▶ [WHAT THE TASK ASKS] Copy out, exactly as given, every line from the line with "Given: Select the table row named 141" to the end of the listing, both of those lines included.

══ ENTRIES SHOWN ══

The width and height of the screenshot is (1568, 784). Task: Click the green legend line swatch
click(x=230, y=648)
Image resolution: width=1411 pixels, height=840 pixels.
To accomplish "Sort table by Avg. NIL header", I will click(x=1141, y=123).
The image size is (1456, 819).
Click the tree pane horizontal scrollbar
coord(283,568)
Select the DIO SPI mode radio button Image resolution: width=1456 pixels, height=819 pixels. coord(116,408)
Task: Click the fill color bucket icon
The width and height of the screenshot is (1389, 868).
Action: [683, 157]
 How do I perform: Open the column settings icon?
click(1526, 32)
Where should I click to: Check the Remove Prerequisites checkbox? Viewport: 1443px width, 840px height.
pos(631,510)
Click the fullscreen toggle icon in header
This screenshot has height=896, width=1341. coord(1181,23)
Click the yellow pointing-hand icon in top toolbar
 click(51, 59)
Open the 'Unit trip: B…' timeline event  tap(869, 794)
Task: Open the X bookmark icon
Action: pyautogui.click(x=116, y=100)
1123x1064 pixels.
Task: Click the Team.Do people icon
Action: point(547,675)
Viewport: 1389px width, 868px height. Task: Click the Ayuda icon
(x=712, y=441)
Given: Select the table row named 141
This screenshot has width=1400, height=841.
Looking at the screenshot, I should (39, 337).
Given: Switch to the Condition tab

═══

▶ [EXERCISE OUTPUT]
Given: Select the table row named 141
This screenshot has width=1400, height=841.
Looking at the screenshot, I should (39, 337).
Given: Switch to the Condition tab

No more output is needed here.